WHAT IS NEEDED: Using the records below, write out the line with "Task: Click the file" and each line after it through the final one, exactly, and only those.

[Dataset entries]
● ● ● ● ● ● ●

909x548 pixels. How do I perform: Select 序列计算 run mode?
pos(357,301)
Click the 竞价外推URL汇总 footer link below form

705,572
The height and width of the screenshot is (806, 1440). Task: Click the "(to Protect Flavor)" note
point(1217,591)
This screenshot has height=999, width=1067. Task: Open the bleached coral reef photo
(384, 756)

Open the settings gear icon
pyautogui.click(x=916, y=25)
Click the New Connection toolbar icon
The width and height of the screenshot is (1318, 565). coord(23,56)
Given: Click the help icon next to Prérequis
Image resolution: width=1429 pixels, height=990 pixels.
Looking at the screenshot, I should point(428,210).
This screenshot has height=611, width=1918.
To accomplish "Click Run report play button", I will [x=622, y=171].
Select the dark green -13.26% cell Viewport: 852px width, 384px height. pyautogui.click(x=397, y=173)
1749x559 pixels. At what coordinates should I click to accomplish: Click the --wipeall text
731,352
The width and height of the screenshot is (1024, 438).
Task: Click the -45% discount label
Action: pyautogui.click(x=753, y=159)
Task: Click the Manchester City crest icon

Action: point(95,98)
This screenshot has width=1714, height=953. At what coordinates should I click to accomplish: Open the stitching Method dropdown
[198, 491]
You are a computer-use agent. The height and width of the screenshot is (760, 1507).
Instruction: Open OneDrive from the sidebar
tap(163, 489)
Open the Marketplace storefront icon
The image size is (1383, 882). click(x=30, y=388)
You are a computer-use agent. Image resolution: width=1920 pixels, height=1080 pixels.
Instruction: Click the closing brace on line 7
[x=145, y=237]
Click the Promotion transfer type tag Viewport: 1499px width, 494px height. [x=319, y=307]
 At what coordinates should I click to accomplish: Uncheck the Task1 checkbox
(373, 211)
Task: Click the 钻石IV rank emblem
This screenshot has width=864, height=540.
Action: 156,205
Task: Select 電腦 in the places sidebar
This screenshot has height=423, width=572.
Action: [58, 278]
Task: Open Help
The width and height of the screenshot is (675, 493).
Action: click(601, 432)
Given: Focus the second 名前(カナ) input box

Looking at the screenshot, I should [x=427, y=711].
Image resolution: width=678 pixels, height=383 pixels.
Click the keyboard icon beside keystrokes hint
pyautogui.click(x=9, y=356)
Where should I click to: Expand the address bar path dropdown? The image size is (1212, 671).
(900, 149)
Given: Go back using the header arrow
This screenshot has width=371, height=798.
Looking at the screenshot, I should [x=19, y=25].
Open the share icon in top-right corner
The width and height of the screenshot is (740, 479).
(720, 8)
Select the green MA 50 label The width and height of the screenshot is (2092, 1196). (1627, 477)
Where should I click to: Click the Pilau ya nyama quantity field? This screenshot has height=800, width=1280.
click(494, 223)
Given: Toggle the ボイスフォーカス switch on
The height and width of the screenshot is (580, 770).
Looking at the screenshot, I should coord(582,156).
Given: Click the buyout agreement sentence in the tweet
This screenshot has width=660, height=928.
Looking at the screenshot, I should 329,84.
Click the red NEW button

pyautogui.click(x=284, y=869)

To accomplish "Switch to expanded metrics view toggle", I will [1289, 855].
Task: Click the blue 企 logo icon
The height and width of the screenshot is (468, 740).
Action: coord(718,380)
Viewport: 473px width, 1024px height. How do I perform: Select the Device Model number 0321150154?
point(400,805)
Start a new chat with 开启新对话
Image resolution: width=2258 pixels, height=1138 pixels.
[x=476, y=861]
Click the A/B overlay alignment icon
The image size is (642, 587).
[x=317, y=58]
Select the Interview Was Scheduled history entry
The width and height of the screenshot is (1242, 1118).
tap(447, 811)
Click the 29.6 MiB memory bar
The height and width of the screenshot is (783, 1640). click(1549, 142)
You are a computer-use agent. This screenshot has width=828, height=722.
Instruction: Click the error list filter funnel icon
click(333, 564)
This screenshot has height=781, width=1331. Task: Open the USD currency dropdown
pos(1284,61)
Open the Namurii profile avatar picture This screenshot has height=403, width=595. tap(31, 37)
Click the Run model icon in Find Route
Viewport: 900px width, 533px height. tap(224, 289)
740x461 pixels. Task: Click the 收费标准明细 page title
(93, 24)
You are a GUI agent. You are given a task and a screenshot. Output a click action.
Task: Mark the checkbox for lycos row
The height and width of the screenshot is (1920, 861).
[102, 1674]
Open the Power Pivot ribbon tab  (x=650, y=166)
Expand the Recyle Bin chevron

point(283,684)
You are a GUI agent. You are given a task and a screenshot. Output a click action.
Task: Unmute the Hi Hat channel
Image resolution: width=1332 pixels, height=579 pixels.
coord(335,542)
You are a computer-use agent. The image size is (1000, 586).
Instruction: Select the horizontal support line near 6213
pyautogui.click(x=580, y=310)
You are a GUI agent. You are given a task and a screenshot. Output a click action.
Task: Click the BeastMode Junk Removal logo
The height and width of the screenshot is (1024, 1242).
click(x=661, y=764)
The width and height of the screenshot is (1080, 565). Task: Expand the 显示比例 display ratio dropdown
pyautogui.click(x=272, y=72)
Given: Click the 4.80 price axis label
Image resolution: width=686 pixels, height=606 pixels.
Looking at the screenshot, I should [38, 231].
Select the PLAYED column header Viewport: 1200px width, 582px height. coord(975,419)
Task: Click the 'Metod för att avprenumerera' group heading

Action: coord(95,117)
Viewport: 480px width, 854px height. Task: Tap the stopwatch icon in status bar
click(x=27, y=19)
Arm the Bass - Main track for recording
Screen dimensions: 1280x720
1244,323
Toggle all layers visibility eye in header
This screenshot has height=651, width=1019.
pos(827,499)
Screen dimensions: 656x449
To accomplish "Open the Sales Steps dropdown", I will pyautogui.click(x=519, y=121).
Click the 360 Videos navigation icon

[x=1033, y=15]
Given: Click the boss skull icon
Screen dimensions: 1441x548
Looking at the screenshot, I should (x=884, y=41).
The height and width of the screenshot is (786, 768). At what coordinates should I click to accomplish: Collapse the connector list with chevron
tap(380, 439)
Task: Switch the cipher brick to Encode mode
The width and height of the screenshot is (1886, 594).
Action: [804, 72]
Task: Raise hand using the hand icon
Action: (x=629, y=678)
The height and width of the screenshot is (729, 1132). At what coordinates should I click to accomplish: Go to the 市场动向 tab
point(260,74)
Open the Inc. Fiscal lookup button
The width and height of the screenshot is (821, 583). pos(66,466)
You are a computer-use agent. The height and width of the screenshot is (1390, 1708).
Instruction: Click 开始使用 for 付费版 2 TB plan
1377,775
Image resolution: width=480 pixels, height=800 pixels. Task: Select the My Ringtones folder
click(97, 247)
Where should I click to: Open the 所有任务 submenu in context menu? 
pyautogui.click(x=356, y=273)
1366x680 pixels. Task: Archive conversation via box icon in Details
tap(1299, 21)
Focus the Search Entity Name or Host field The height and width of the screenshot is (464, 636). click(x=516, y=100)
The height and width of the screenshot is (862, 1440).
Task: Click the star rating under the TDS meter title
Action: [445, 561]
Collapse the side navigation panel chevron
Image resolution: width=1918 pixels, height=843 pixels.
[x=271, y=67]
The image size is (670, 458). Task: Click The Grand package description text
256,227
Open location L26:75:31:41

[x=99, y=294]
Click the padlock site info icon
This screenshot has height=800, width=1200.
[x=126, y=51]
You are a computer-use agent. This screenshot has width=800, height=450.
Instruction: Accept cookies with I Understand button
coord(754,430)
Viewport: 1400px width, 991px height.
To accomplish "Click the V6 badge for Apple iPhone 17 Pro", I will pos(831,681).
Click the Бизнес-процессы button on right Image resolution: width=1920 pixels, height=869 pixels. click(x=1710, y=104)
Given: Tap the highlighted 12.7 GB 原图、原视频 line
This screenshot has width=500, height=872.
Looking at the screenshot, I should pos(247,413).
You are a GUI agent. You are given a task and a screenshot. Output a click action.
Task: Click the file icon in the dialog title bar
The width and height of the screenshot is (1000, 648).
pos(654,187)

● ● ● ● ● ● ●

ANSWER BOX:
Task: Click the file icon in the dialog title bar
The width and height of the screenshot is (1000, 648).
pos(654,187)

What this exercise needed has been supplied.